## SUPPLIED ENTRIES
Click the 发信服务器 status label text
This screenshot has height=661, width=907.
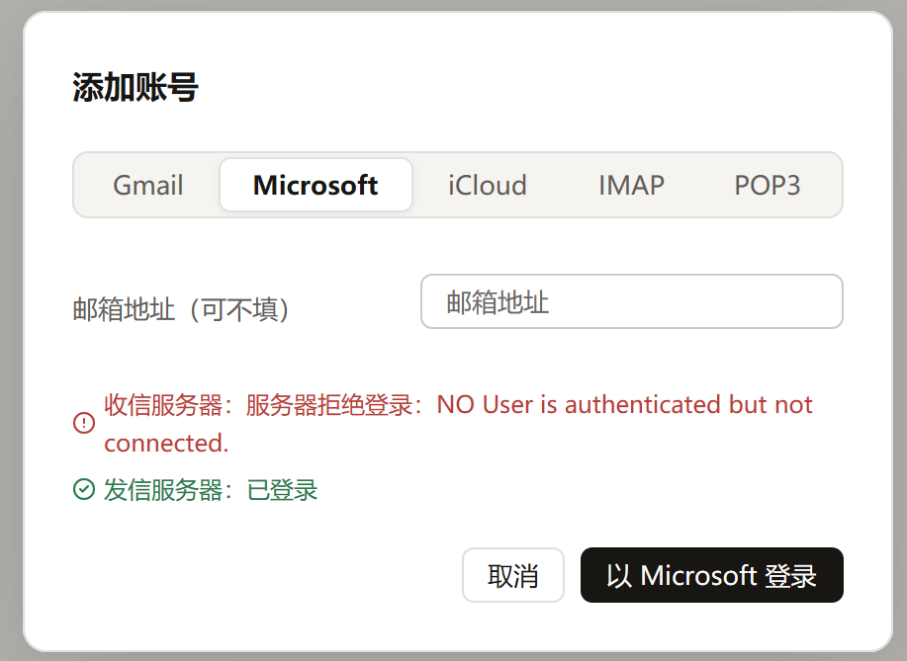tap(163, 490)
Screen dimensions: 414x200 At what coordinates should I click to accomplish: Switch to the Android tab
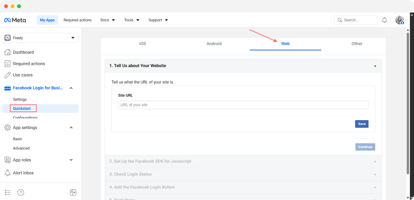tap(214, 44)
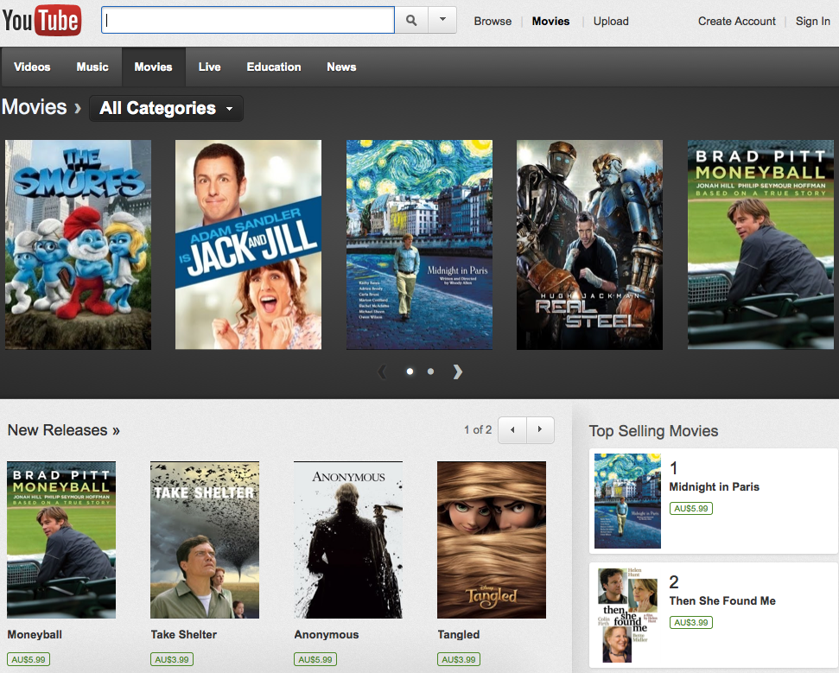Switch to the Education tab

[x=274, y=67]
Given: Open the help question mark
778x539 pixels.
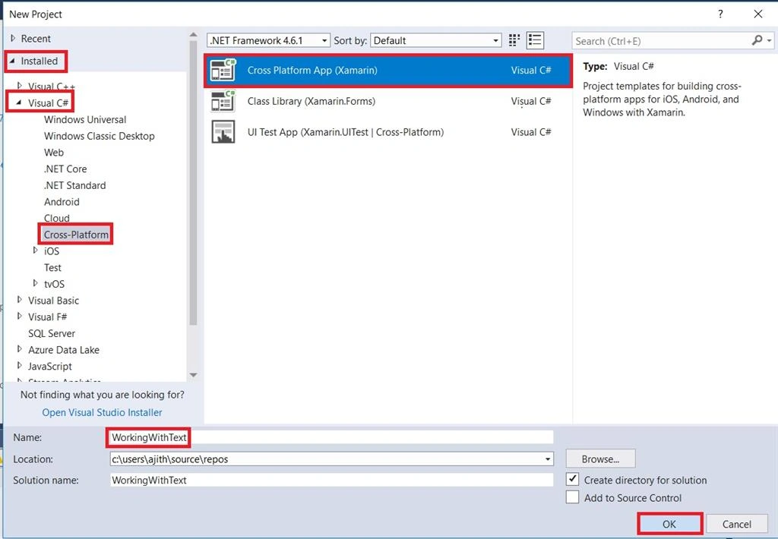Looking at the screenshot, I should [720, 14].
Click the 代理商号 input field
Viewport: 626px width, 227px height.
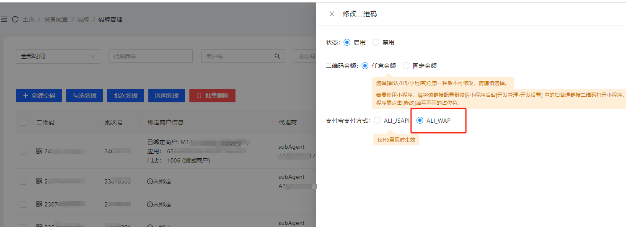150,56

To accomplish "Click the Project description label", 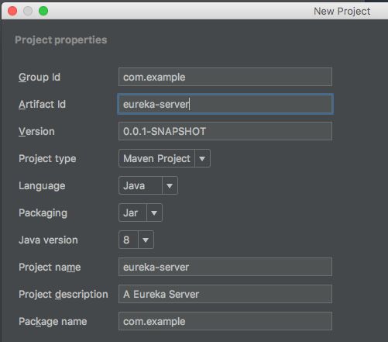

## EXERCISE DETAILS
Begin at the line containing "778x539 pixels." and stop at the final line of the data. Retype those lines exactly, without the pictures.

## WRITTEN ANSWER
778x539 pixels.
Looking at the screenshot, I should [720, 14].
Click the 代理商号 input field
Viewport: 626px width, 227px height.
150,56

To accomplish "Click the Project description label", 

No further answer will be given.